BEGIN
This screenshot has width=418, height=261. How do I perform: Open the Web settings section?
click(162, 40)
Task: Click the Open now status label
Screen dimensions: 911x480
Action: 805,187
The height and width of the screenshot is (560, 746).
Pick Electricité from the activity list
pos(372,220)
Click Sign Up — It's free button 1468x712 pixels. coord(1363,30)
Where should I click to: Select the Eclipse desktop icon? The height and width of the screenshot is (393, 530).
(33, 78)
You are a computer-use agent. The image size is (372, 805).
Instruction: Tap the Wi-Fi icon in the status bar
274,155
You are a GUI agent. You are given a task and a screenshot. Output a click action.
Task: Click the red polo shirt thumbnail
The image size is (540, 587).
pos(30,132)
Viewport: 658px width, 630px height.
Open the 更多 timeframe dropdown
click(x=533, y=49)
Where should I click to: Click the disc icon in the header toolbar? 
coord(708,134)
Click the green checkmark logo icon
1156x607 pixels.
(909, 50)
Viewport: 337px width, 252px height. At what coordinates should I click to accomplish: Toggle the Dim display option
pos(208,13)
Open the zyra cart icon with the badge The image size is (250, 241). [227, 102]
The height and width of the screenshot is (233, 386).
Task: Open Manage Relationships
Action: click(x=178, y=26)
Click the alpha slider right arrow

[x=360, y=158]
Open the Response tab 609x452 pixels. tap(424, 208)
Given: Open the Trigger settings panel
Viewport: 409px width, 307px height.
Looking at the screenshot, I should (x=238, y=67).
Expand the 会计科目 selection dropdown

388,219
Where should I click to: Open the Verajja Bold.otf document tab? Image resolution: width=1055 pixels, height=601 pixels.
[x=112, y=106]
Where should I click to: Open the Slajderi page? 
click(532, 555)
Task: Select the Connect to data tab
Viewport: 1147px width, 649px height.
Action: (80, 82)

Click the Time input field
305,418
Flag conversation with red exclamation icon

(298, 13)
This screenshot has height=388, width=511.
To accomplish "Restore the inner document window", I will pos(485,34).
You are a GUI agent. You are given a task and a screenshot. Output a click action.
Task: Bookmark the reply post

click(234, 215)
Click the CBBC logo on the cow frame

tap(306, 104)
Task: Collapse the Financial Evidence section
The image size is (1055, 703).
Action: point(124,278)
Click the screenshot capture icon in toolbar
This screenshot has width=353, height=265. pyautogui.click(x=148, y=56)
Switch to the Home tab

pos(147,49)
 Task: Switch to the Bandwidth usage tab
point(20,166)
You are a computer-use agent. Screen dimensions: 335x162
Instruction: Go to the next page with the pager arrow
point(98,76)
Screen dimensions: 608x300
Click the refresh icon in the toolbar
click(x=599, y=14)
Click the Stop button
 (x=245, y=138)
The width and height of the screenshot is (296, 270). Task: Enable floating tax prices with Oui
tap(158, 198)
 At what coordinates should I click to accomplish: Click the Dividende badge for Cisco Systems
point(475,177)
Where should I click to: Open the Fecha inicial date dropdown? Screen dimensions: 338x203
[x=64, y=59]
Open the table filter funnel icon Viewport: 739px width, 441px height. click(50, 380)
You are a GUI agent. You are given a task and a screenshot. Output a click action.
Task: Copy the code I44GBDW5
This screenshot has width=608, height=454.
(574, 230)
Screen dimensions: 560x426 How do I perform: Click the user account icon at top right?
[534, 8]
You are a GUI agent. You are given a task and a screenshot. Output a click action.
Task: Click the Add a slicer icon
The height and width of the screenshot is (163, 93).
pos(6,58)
END
• [What the task asks] Go through the records line by line, and copy each line that holds the string "computer".

• [Answer section]
You are a computer-use agent. The image size is (372, 805).
You are a computer-use agent. Screen dimensions: 335x162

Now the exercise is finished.